Work order 1:
Name every area the team covered with its 6 members in the passage about the surge.
Work order 2:
Set down the passage about the surge word for word, everything from "We were lucky to have a" down to "the children’s hospital.".

Given passage:
My team of the surge

We were lucky to have a plan to cover the units during the second surge based on our experience the year before. This was rapidly adopted and all the inpatient (IP) teams stepped up to ensure that all the patients across the hospital received the care they needed.

Again, we were lucky to have some redeployed staff from outpatients join the IP team and work in areas they had not done for some time.  These staff enabled other teams to take on our wards and allow us to purely cover the rapidly expanded Critical care which went from 31 beds to approx 70. We were covering L7 green, L7a red, L5 red and recovery green, with 6 team members. Our colleagues in major trauma kindly cared for patients in the newly expanded red HDU in the children’s hospital.

We all managed new ways of working calmly with great support and cooperation across the entire IP service. The team also had junior rotations in the middle of the surge and the new juniors settled in quickly, despite their anxiety about working in full PPE on red wards, in a new rotation, in a scary place!

Working on critical care means my staff have skills and knowledge with ventilators, cardiovascular interventions and monitoring, respiratory illnesses and management of positioning and mobilisation. COVID patients often had significant oxygenation and cardiovascular issues which made our role in rehabilitation vital with our knowledge of exercise physiology in critically unwell patients.

We worked very closely with the nursing staff, doing personal care, assisting with proning and mobilisation. We often did work that was not ‘usual’ for physios to do including taking blood gases, MRSA swabs, documenting in and outputs and monitoring critically unwell patients whilst nurses took their well-deserved breaks.

The team really pulled together and supported each other not just professionally but personally. Lockdown was hard on everyone.

For me – this team is MY team of the month – in fact of the surge! They were amazing and I firmly believe that we were a vital part of the critical care team.

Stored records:
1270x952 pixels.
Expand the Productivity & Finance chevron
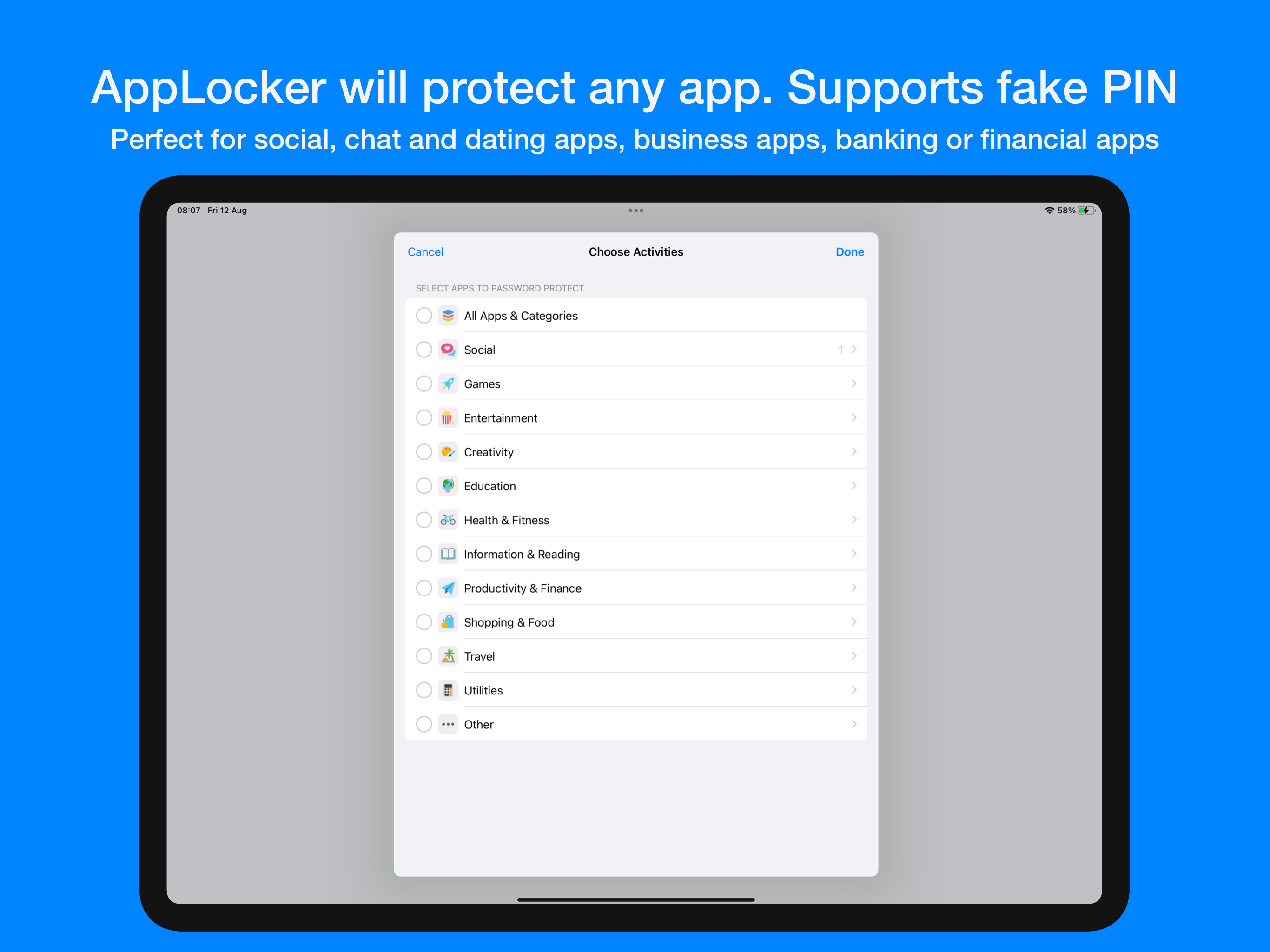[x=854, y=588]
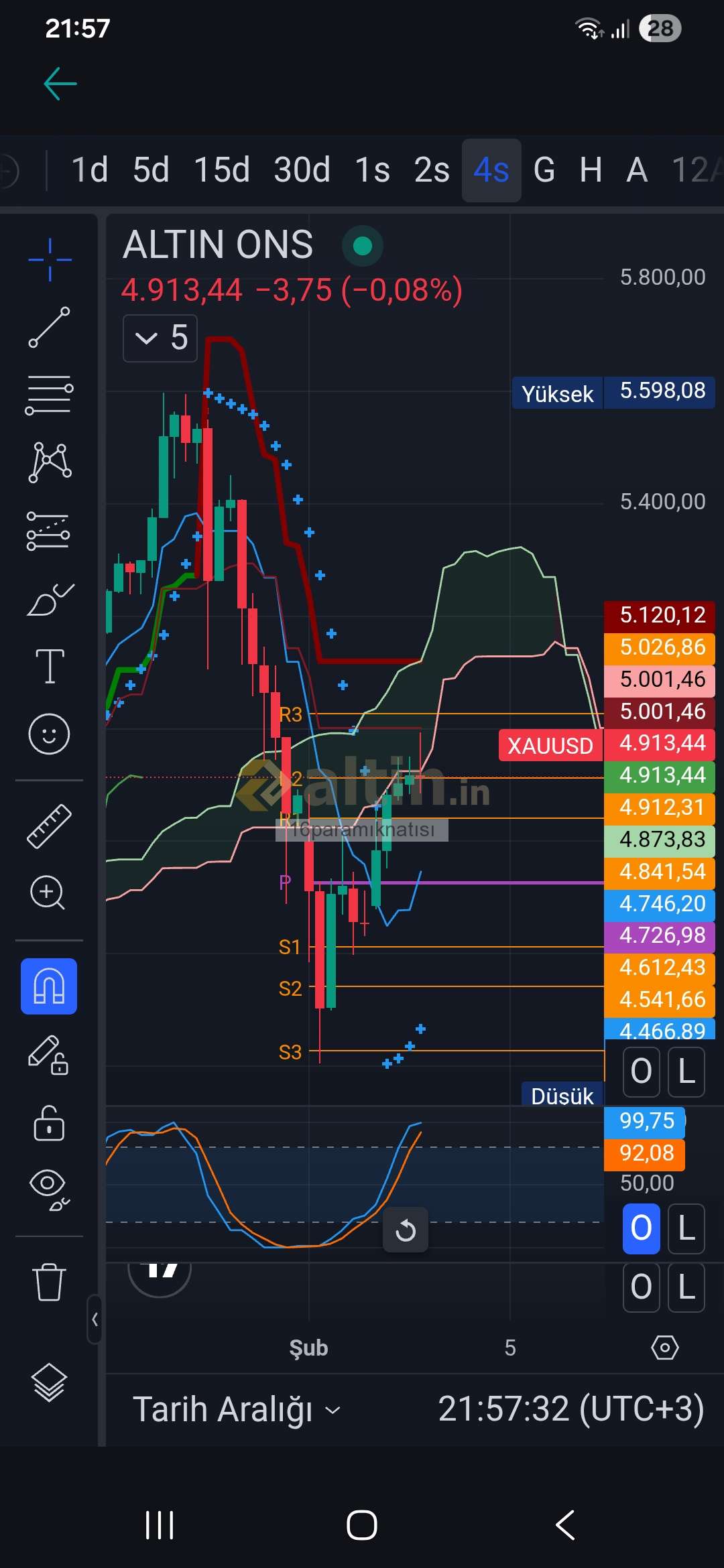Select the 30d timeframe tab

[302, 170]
---
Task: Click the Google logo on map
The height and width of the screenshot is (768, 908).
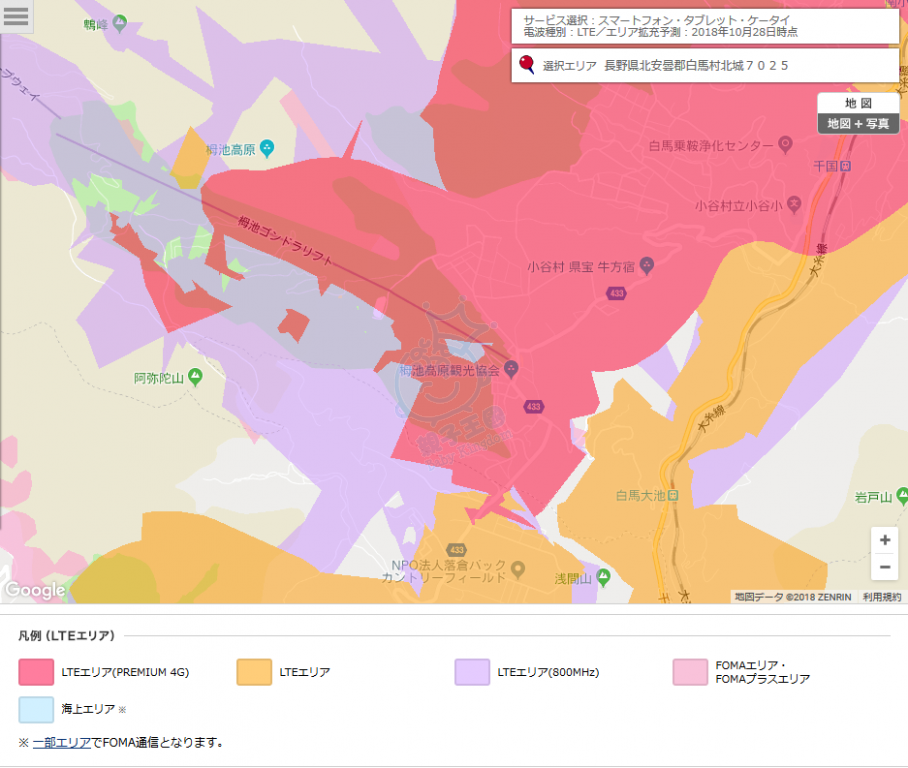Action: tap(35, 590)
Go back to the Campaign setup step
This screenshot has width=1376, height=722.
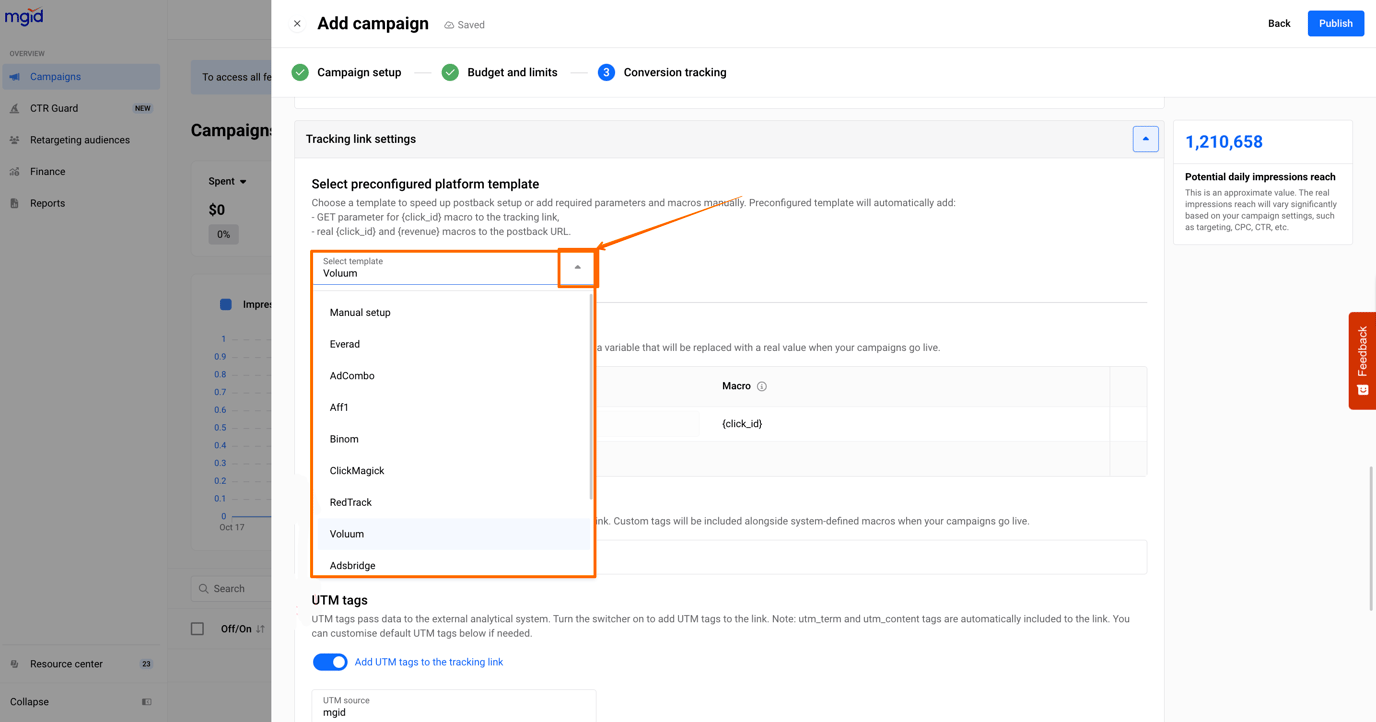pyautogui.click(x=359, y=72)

Expected answer 1:
L7 green, L7a red, L5 red, recovery green

Expected answer 2:
We were lucky to have a plan to cover the units during the second surge based on our experience the year before. This was rapidly adopted and all the inpatient (IP) teams stepped up to ensure that all the patients across the hospital received the care they needed.

Again, we were lucky to have some redeployed staff from outpatients join the IP team and work in areas they had not done for some time.  These staff enabled other teams to take on our wards and allow us to purely cover the rapidly expanded Critical care which went from 31 beds to approx 70. We were covering L7 green, L7a red, L5 red and recovery green, with 6 team members. Our colleagues in major trauma kindly cared for patients in the newly expanded red HDU in the children’s hospital.